▶ [Your objective]:
Omitting every picture, output the records below exactly, please.

▶ [Stored data entries]:
- - -
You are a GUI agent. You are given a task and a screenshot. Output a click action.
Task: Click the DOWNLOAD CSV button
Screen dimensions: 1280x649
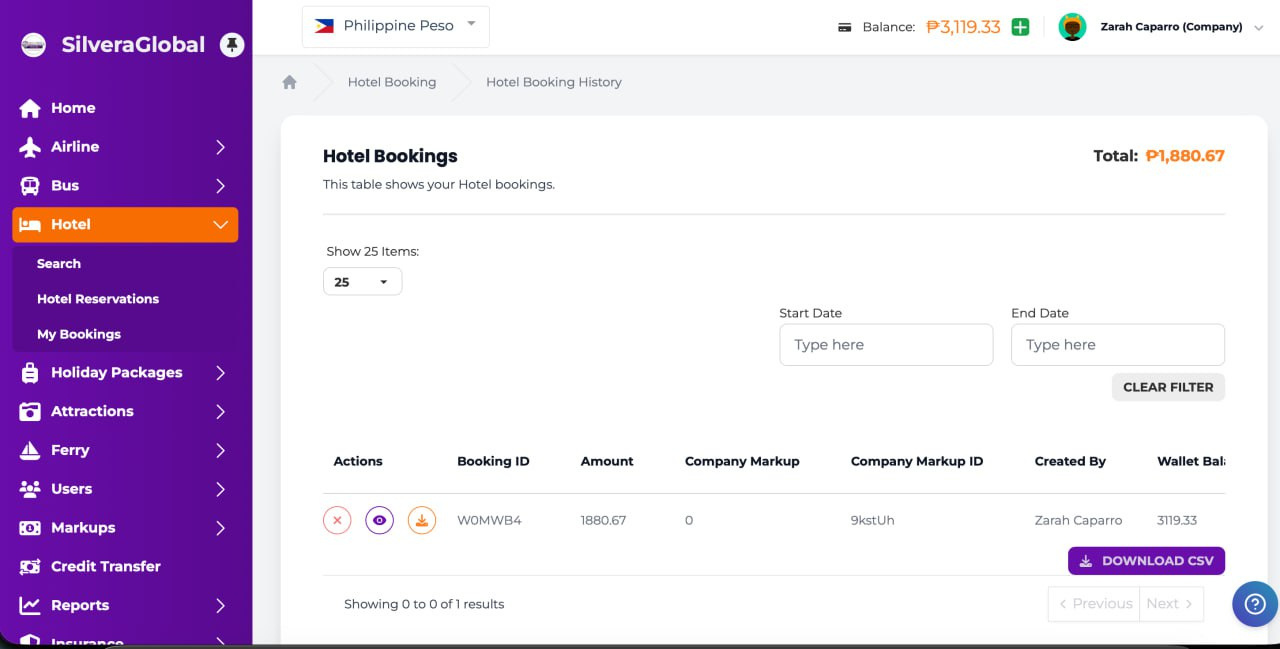[x=1146, y=561]
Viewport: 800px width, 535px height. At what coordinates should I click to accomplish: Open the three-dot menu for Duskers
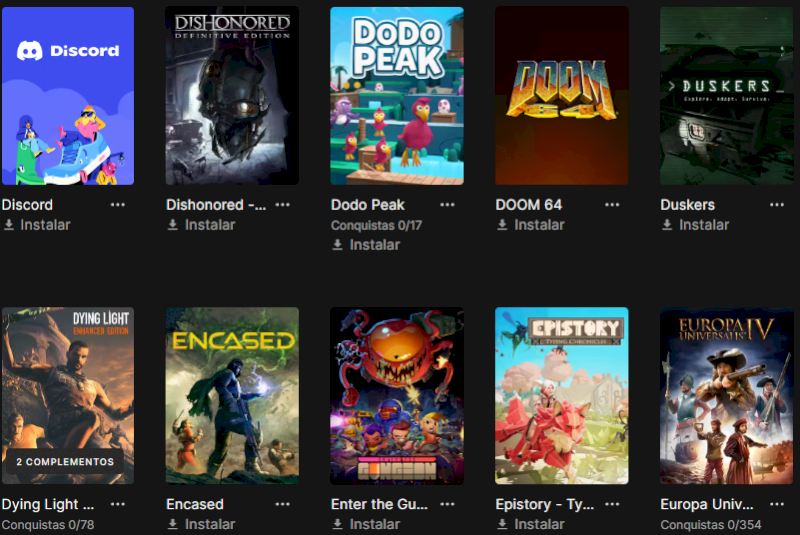tap(777, 205)
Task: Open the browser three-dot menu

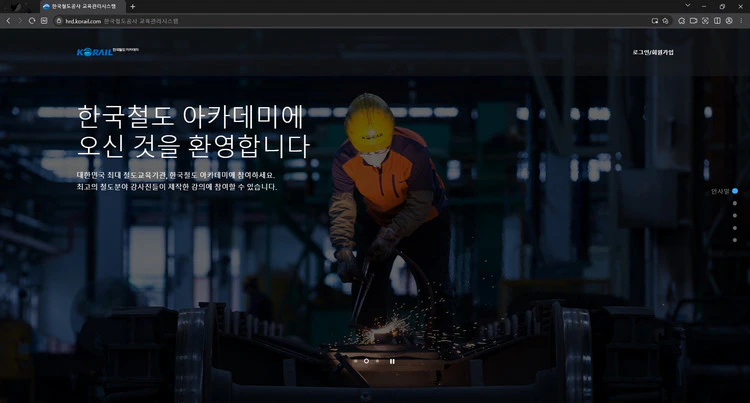Action: click(741, 21)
- - -
▶ [Written reply]:
You are a GUI agent. You are given a task and a screenshot. Output a click action.
Task: Click the DOWNLOAD CSV button
Screen dimensions: 1280x649
[x=1146, y=561]
Viewport: 800px width, 535px height. At what coordinates should I click to accomplish: Open the three-dot menu for Duskers
tap(777, 205)
Task: Open the browser three-dot menu

Action: click(741, 21)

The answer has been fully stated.